Ahmadinejad's diatribe against Israel, Iran's arch-foe, come after Israeli President Shimon Peres warned in a television interview on Saturday that an attack on Iran was becoming "more and more likely."

He followed this up in comments published on Sunday by the Israel Hayom daily, saying: "The possibility of a military attack against Iran is now closer to being applied than the application of a diplomatic option.

"We must stay calm and resist pressure so that we can consider every alternative," Peres said.




The spike in tension comes ahead of the release this week of a report into Iran's nuclear program by the International Atomic Energy Agency (IAEA), which diplomats say will focus on the Islamic republic's alleged efforts to put fissile material in a warhead and developing missiles.
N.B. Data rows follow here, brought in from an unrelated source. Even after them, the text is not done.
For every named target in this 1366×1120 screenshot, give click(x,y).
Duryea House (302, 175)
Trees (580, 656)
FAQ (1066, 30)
Diplomats in Vienna said the new report from the UN atomic watchdog, to be circulated among IAEA members Tuesday or Wednesday, will provide fresh evidence of Iran's nuclear weapons drive.

Previous IAEA assessments have centered on Iran's efforts to produce fissile material - uranium and plutonium - which can be put to peaceful uses like power generation, or be used to make a nuclear bomb.
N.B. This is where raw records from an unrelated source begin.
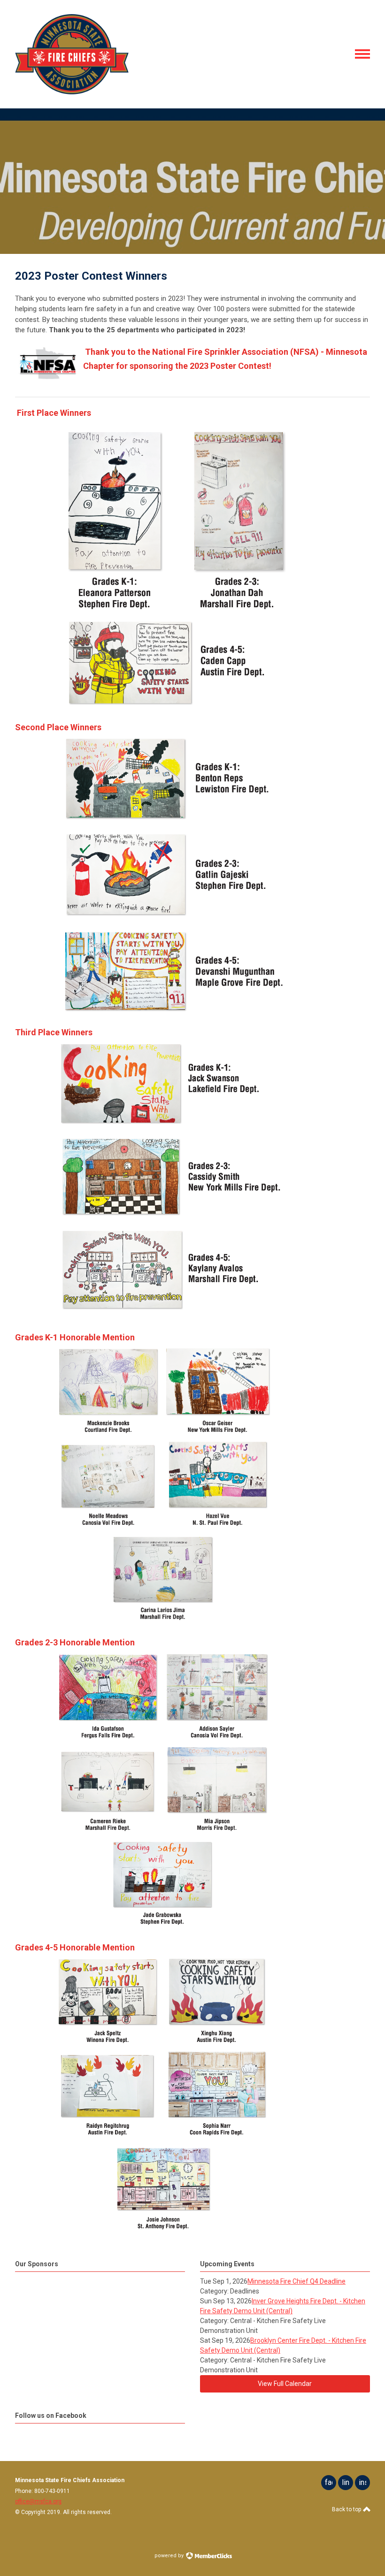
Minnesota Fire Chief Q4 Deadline (296, 2281)
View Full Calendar (285, 2383)
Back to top (347, 2509)
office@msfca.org (38, 2501)
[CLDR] (72, 92)
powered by (169, 2556)
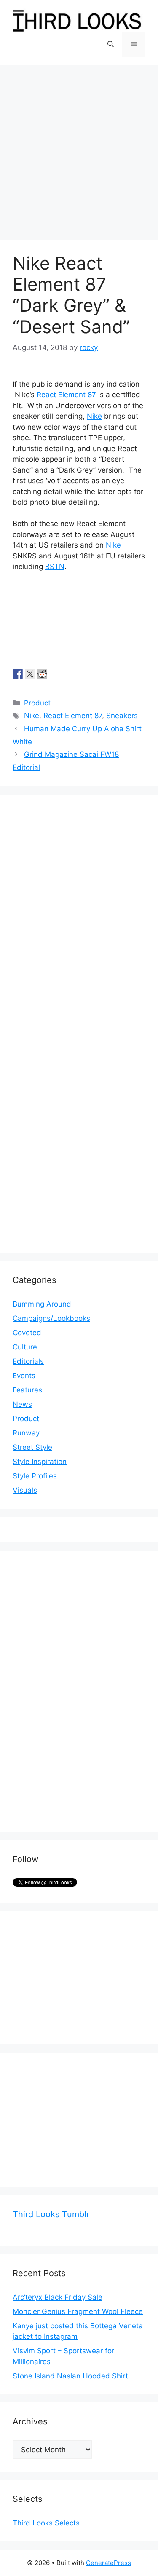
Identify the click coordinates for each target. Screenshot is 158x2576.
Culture (25, 1347)
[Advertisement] (79, 148)
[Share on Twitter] (30, 674)
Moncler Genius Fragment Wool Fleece (78, 2311)
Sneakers (122, 715)
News (22, 1404)
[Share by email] (67, 674)
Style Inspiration (40, 1461)
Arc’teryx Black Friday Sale (57, 2297)
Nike (94, 416)
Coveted (27, 1332)
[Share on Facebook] (18, 674)
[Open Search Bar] (110, 44)
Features (27, 1390)
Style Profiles (35, 1476)
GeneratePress (108, 2563)
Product (37, 703)
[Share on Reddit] (42, 674)
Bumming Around (42, 1304)
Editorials (28, 1361)
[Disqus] (79, 912)
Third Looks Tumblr (51, 2214)
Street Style (32, 1447)
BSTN (54, 566)
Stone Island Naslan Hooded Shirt (70, 2376)
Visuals (25, 1490)
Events (24, 1375)
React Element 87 (66, 394)
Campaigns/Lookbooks (51, 1318)
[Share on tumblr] (54, 674)
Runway (26, 1433)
But the intelligence update will focus on Iran's alleged efforts towards putting radioactive material in a warhead and developing missiles to deliver them to a target.

"The report is not going to include some sort of 'smoking gun'," one Western diplomat told AFP. "But it will be an extensive body of evidence that will be very hard for Iran to refute as forgery, as they have done in the past."
Ali Akbar Salehi

Iranian officials have already seen the IAEA's information, diplomats told AFP, and Foreign Minister Ali Akbar Salehi said in comments published in Iran on Sunday that it was based on "counterfeit" claims.

"I believe that these documents lack authenticity. But if they insist, they should go ahead and publish. Better to face danger once than be always in danger," several Iranian dailies quoted Salehi as saying.

Salehi said on a visit to Libya last week that Washington had lost "wisdom and prudence" in dealing with international issues.

"They have lost rationality; we are prepared for the worst but we hope they will think twice before they put themselves on a collision course with Iran," he said.